Transcribe the part of the dialogue below from "Hey, Kitty, could" up to and including "one of those.".

Source text

--- --- ---

No one knew what to do.

Well, I know what I would do if I saw
you naked. I'd turn and run the other way.

I mean there is no reason on Earth for
19-year-old boy to be stearing at a woman your age.

Oh, I...

look, damn it, he's the
one in trouble here, not me.

Hey, Kitty, could I have some peanut
oil? I'm gonna fry up some jumbo shrimp,

which is a funny name. It's like
calling someone a giant Midget.

I'd like to see
one of those.

Get this,

Charlie here walked into our
bedroom and saw Kitty naked.

Whoo-hoo! How was that?

Well, how do you think it
was? It was horrifying.

Excuse me.

So, Mr. Forman,

how wrong was it for us
to get into Vietnam, huh?

Uh-oh, Jackie. Hyde's
coming for real this time.

Quick, drink this
old root beer.

You know what? I am so tired of you two lying
about Steven just so you can humiliate me.

Okay, you're right. Let
me make it up to you...

by offering you this

different,
not-old root beer.

Jackie, Hyde is
coming right now.

You know what, Michael? I'm sorry, but
I'm not playing your little game anymore.

Jackie.

Why aren't you in Chicago?

Why do you smell
like a dead dog?

Okay, Donna,

I'm ready for my
going-away present.

Yahoo.

All right, here I come.

Holy mother of Skywalker.

You can do whatever you
want to princess Leia.

Her force field is down.

Donna, this is the best... wait a
second. Leia doesn't have a force field.

You know what? I'm too
excited to quibble. Come here.

I thought you left town.

Why?

Because you're so
amazing and incredible

that I simply couldn't exist in the same town
as you knowing you couldn't make a commitment?

No, because you wrote me a
note saying that you left town.

--- --- ---

Data block
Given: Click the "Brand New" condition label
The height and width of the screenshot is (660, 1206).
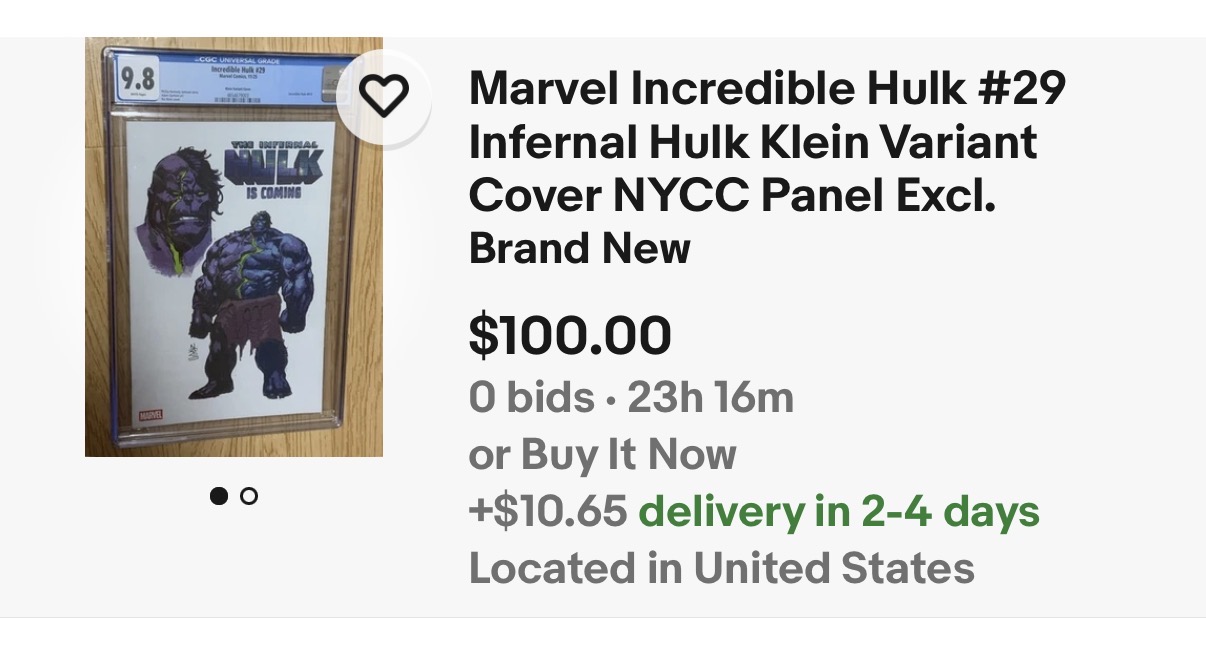Looking at the screenshot, I should tap(579, 248).
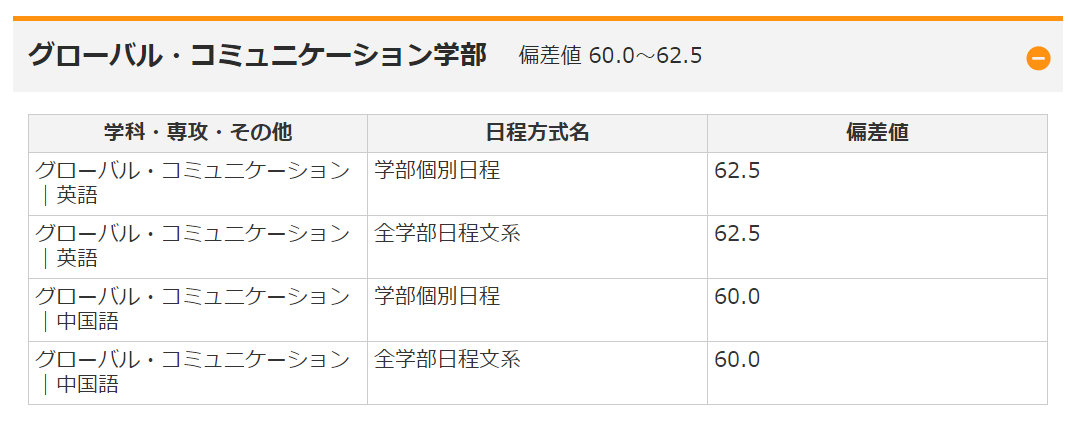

--- --- ---

Written solution
Hey, Kitty, could I have some peanut
oil? I'm gonna fry up some jumbo shrimp,

which is a funny name. It's like
calling someone a giant Midget.

I'd like to see
one of those.